JAMN has sounded another alarm in the meantime. Specifically, JAMN states that “unauthorized and unaffiliated Internet stock promoters” have generated artificial demand for its stock and potentially “artificially inflate(d)” the prices for its shares. JAMN issued a similar warning last week, when it quietly filed an 8-K overlooked by investors loudly courted by paid promoters who kept touting the stock regardless.

On Monday, with JAMN plummeting on TheStreetSweeper’s investigative report, one of those promoters – the infamous “John Bell” -- boldly pushed forward with his aggressive publicity campaign even after his Internet hosting service pulled the plug on his website. That day, Bell feverishly issued emails to investors blaming the “temporary downturn” in JAMN shares on market “manipulation” (of all things) and urged them to buy the plunging stock for almost guaranteed gains.
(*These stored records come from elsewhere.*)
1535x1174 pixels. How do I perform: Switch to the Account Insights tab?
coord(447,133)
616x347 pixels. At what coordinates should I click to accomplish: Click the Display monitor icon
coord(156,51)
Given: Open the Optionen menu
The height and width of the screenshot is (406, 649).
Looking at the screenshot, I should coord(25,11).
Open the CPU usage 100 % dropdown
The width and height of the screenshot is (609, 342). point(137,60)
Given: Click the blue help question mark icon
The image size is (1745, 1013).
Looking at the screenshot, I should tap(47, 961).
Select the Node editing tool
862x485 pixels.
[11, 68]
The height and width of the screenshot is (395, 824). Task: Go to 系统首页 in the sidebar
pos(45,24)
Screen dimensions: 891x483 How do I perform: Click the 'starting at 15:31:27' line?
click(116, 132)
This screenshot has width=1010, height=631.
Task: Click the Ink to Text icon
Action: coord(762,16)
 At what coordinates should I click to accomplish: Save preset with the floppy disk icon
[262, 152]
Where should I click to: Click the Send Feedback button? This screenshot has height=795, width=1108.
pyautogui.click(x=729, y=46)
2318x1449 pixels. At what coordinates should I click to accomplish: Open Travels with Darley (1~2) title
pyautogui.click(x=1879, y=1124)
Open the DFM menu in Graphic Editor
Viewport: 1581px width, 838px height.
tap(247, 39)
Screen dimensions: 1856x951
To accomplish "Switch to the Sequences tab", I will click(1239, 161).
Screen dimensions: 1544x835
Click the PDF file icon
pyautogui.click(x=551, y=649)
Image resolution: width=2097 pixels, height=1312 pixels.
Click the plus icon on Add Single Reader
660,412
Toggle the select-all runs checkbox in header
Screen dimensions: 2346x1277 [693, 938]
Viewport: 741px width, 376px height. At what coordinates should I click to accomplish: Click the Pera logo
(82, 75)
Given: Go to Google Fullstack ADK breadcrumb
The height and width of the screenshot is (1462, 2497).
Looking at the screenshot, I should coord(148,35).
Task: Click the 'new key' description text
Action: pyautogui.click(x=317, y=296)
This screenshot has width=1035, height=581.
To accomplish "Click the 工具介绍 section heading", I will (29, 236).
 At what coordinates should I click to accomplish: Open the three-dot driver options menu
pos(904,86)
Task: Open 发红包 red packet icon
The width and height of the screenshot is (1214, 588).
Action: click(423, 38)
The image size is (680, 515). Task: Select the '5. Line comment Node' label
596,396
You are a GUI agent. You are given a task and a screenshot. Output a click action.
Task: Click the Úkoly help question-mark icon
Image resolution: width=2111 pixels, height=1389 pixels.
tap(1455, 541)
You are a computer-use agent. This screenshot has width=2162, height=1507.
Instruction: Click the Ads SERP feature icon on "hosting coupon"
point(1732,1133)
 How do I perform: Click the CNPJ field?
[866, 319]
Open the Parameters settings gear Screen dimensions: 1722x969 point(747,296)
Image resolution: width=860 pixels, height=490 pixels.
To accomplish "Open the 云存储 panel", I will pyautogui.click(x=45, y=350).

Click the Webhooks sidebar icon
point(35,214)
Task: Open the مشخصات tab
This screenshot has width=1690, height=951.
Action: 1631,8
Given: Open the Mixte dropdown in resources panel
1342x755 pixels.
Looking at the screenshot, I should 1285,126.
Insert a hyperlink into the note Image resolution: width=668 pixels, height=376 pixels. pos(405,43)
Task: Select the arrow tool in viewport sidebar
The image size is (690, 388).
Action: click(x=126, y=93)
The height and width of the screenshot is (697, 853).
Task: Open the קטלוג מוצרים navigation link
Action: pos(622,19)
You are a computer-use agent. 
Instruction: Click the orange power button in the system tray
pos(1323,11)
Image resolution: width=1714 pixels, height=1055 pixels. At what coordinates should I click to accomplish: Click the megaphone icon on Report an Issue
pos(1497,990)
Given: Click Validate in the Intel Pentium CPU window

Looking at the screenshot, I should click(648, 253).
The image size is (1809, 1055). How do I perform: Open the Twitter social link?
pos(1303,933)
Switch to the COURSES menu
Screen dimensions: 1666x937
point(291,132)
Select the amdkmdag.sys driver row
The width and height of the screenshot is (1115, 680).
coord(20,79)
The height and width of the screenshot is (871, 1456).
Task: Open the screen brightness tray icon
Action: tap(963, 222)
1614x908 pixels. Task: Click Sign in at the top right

JAMN kept falling like a knife, anyway, wounding investors who followed Bell’s advice and tried to catch it along the way. The stock, which fetched $5.17 when TheStreetSweeper published its big report, had lost more than half of its value even before the company dropped all of the bombshells packed into its new annual report.

JAMN investors, bleary-eyed after combing through that after-market report or – even worse – wide-eyed after waking up to discover the devastating news that it contained – suffered through more bloodshed on Wednesday. JAMN swiftly plummeted another 35% to $1.50 a share, down more than 75% from the $6.35 peak it had reached (on the very day that Bell’s website disappeared) just one week earlier, as stockholders rushed to dump millions of their rapidly fading shares.

At least some of those shareholders, influenced by Bell’s latest – and arguably most egregious – tout had been banking on surefire gains instead.

“There will be millions of dollars of buying coming into JAMN,” Bell assured investors as the stock spiraled lower on Monday. And “when millions of dollars of buying come into a small-cap company, there is only one way the price can go. Up. It’s guaranteed. It’s mandated by law.

“This is as close as you’ll ever get to a ‘sure thing’ in investing … (And) you and I both know it’s going to happen.”

As it turns out, however, those faithful investors knew far less than they ever imagined. Thanks to promoters like Bell, they clearly thought they were buying stock in a hot coffee company. Instead, they woke up to the eye-opening discovery that they had placed huge bets on nothing more than a bag maker – still classified as a mere “shell” company – and wound up becoming misled bag-holders in the end.